Text section:
In this fascinating article, made possible by funding from the Pulitzer Center for Crisis Reporting, Peter Schwartzstein, who describes himself as a ‘Brit-Yank freelance journalist roving around the Middle East. Currently writing about regional geopolitics for National Geographic and others’, travels the length of the Nile describing its sad plight – starting with the flash floods at its source in Ethiopia – mitigated by climate change – and the problems these cause:
‘When it does rain, the storms are often fiercer, washing over a billion tons of Ethiopian sediment into the Nile each year, which clogs dams and deprives farmers of much-needed soil nutrients.
Population growth has fuelled this phenomenon, as expanding families fell trees to free up more space and provide construction materials. Monster floods have also become much more common.
As crops wither and food prices soar, many rural communities, who have historically relied on steady rains rather than rivers to irrigate their land, have been pitched even deeper into desperate poverty.’
Another ‘hot-button issue’ is the construction of the Grand Ethiopian Renaissance Dam (GERD). Causing great excitement and expectation in Ethiopia as a symbol of its economic renaissance, it is looked on very differently by the Egyptians:
‘…to downstream Egypt, which is mostly desert, receives little rain, and consequently relies on the river for more than 95% of its water, the possibility that GERD might cut the Nile’s flow is perceived as an existential crisis.’
The next issue is the problem with pollution that really starts when the river reaches Khartoum in Sudan. Basically in most cities along the Nile water and sewage infrastructure has not kept pace with population growth and so a pollution crisis has occurred, In Sudan,
‘With inadequate rubbish disposal facilities, factories and businesses have taken matters into their own hands, dumping everything from toxic run-off from nearby munitions plants, to unwanted exotic animal parts from the downtown ivory market, into the muddy, chemical-tainted shallows.’
Another problem is increasing desertification – the desert is steadily encroaching upon the fertile soils lining the banks of the Nile and farmers are struggling to hold this back. As the article describes it,
‘A lot of this appears to be due to climate change, and it is happening up and down the Nile valley.

Dataset records:
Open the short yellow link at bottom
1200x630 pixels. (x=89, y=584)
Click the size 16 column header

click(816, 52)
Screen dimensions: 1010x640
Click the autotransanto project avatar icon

==

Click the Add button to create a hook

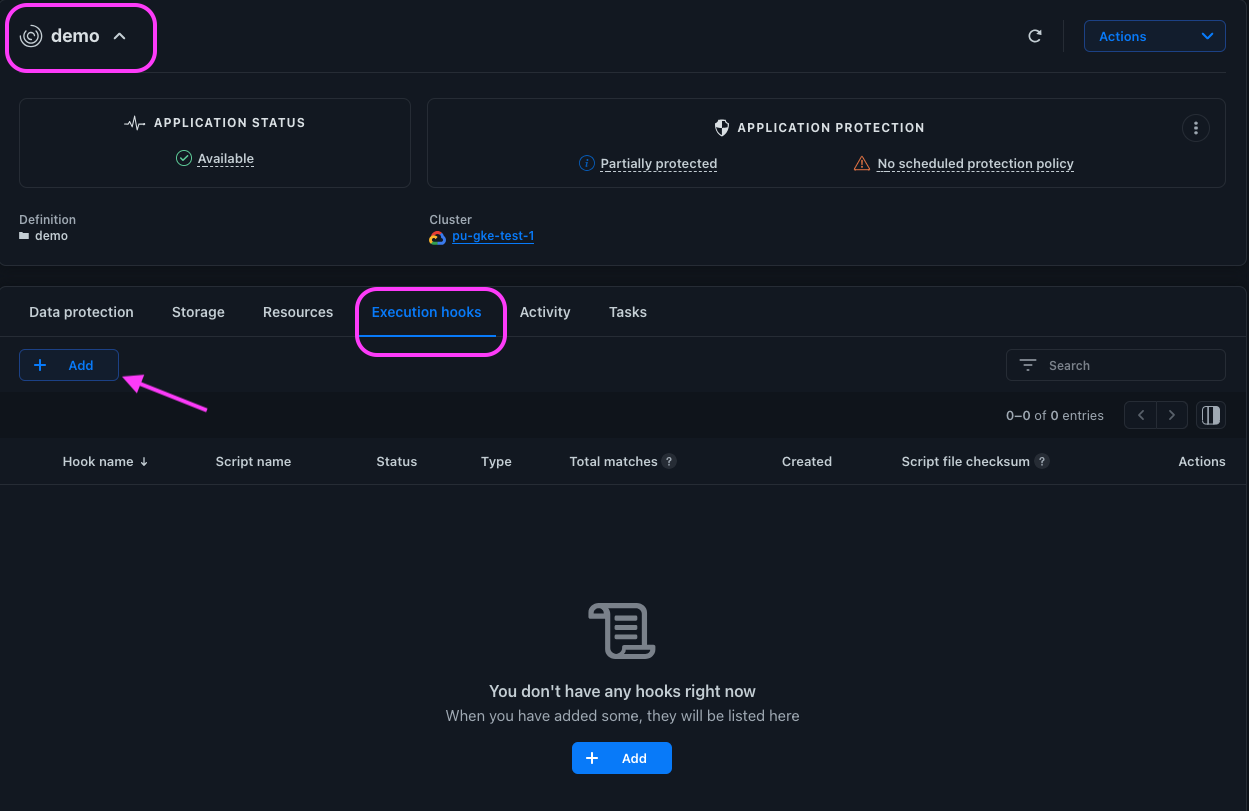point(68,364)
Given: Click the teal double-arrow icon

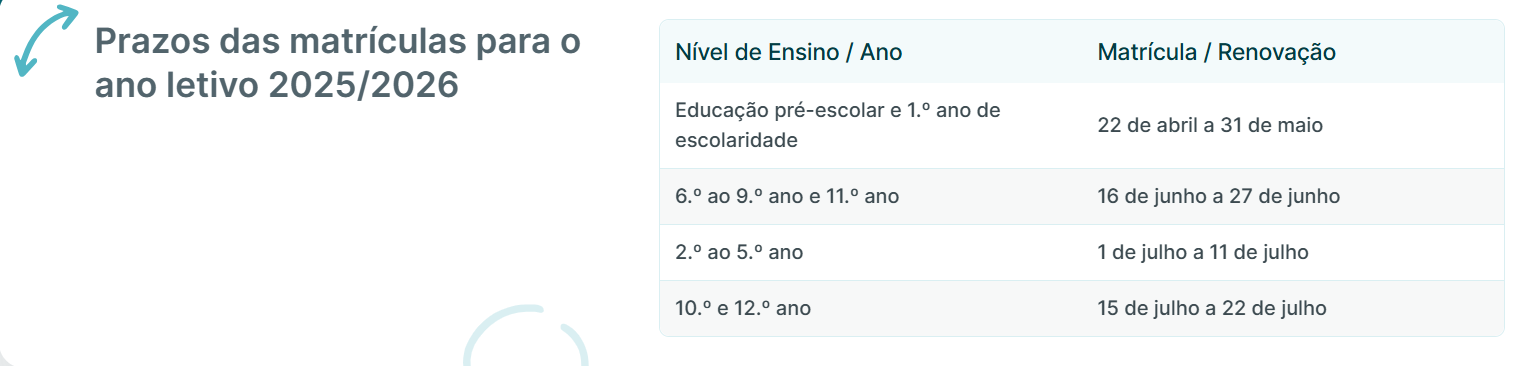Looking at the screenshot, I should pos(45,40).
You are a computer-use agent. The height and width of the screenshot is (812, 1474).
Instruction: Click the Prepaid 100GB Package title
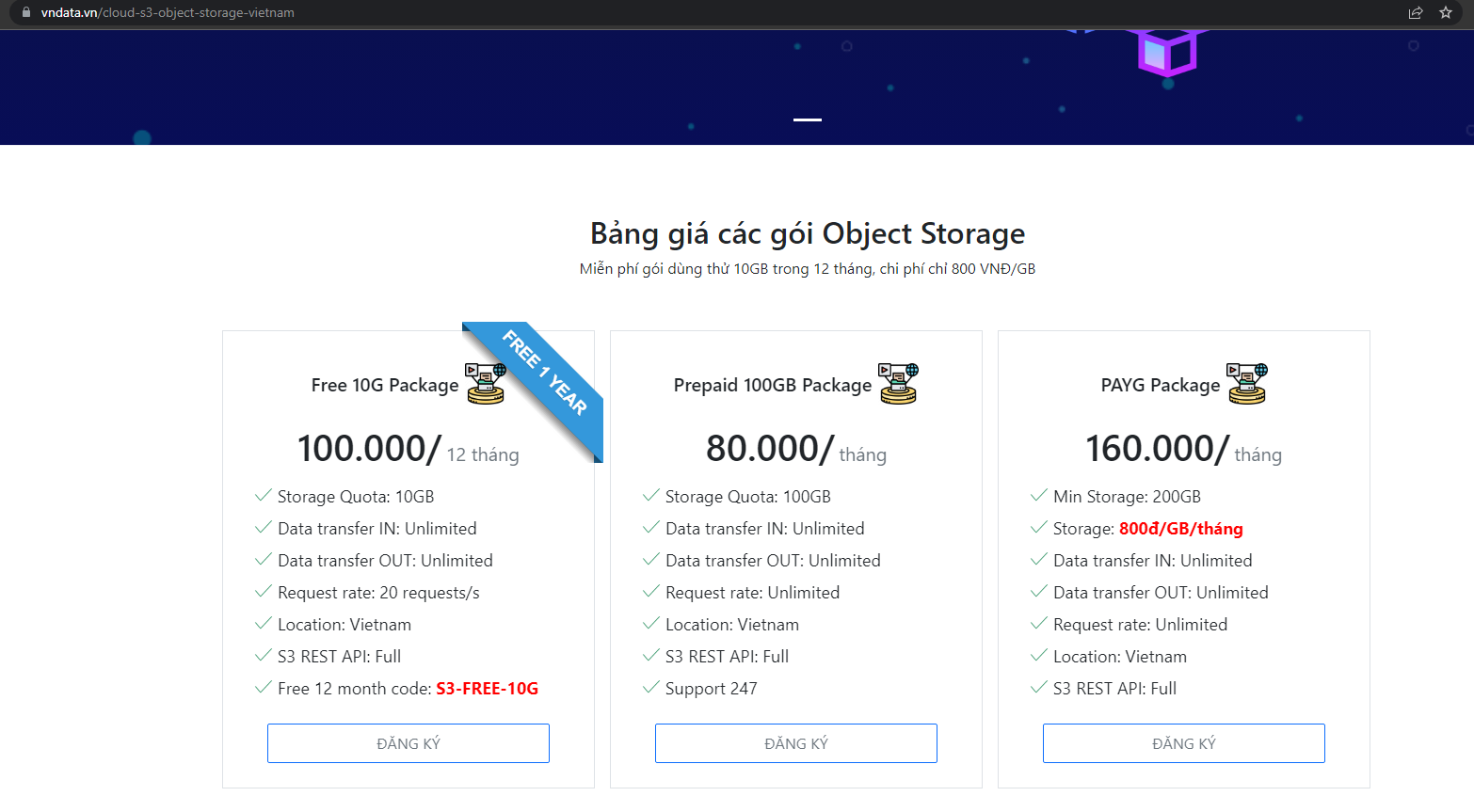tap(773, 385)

---

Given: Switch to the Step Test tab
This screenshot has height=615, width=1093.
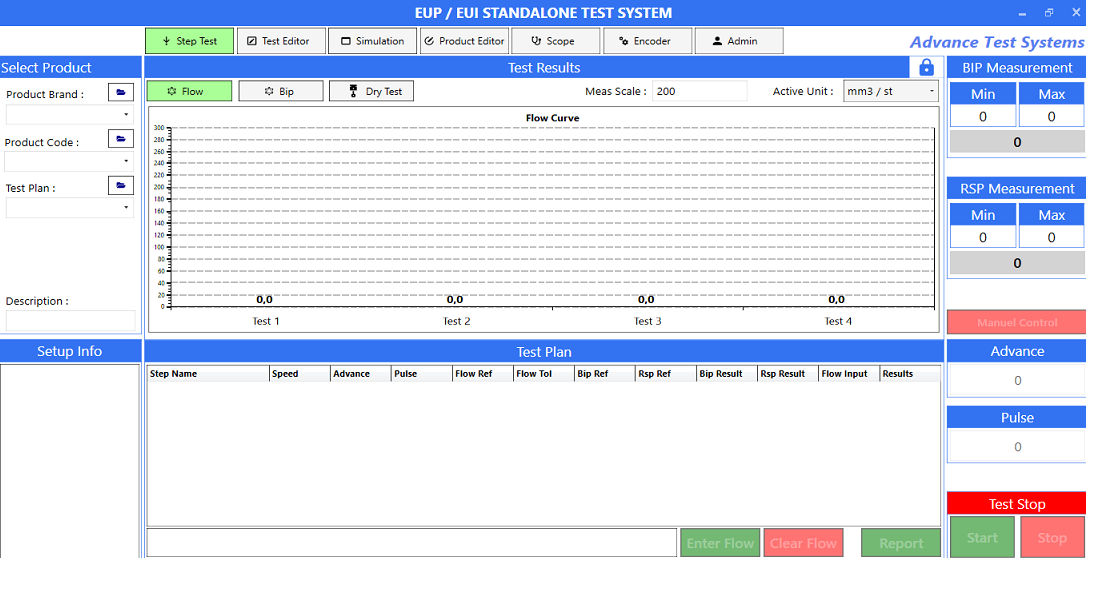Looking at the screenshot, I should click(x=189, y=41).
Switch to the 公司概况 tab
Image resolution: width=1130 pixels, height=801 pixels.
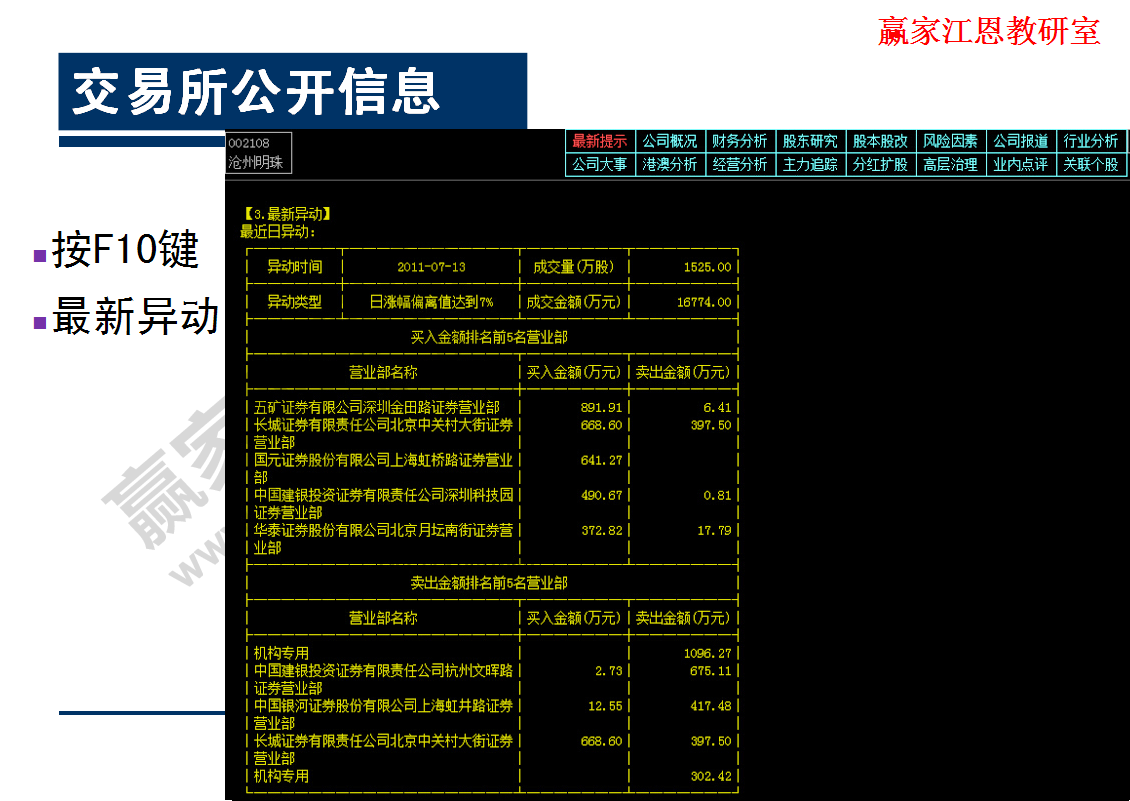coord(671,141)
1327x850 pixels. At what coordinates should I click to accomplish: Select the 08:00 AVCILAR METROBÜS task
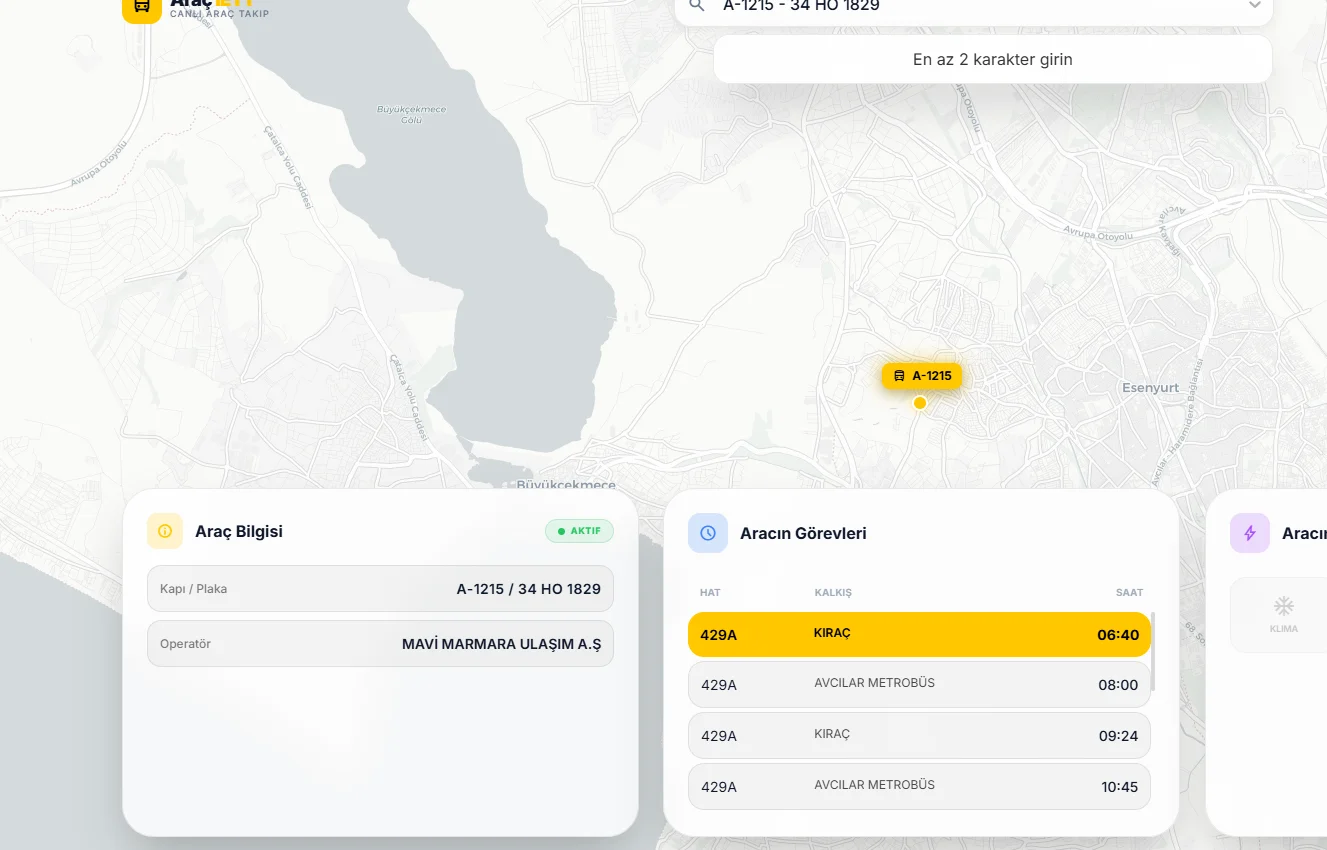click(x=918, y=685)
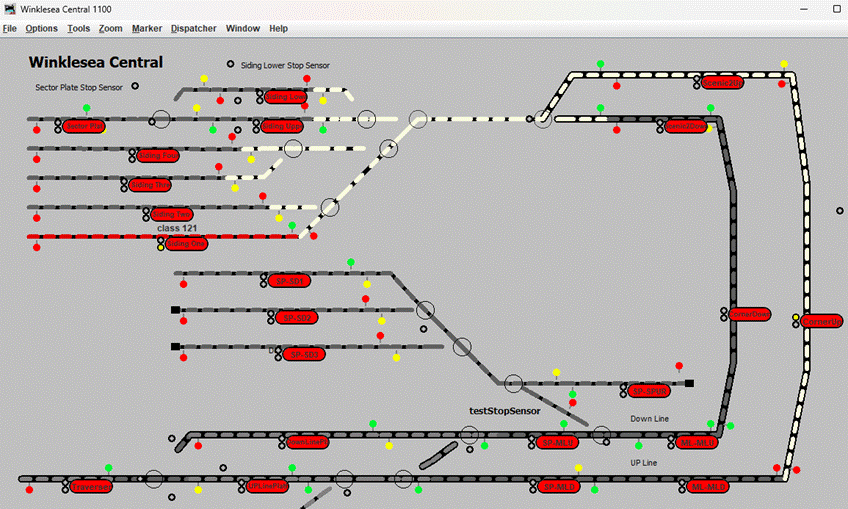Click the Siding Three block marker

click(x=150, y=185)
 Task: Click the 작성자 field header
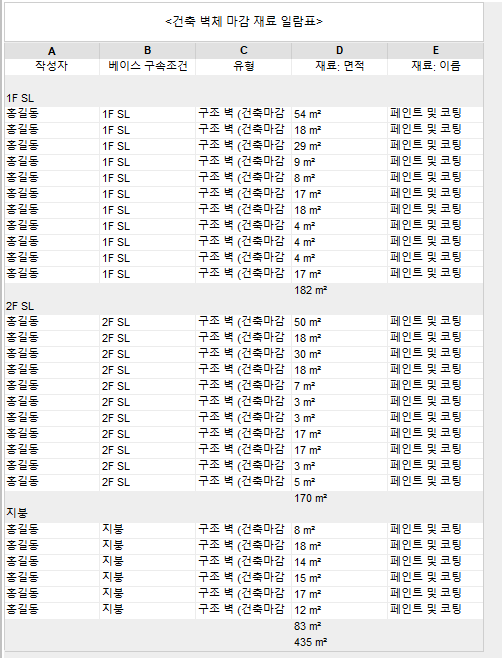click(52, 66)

Problem to work on: Resume the text on the Nile's environmental troubles from the point where it stops.

Result for this exercise:
The desert has marched 120km into the scrubland to the south of Khartoum over the past 30 years, the UN Environment Programme says. Temperatures, too, are hitting outrageous new highs, increasing evaporation from the river.
But in northern Sudan, the situation has reached breaking point in large part because many young farmers, whose labour is needed to keep the desert at bay, have been lured away by the promise of easy riches at nearby gold mines.’
The article finishes the ‘the Poisoned Sea’, describing the devastation impact on the waters of the Nile as they flow through Cairo and onwards to the Mediterranean:
‘The banks are laced with rubbish, and the water is gloopy and often gleaming with toxins. Already, farmers are complaining of water shortages in the northern Delta, as the Nile’s increasingly meagre flow struggles to filter through clogged-up irrigation canals.’
Fishermen that once plied its waters are now struggling to scrape a living and what they do catch is almost inedible:
‘For the fishermen who ply their trade around Rosetta, where the western branch seeps into the Mediterranean, the Nile’s shabby state has proven particularly disastrous.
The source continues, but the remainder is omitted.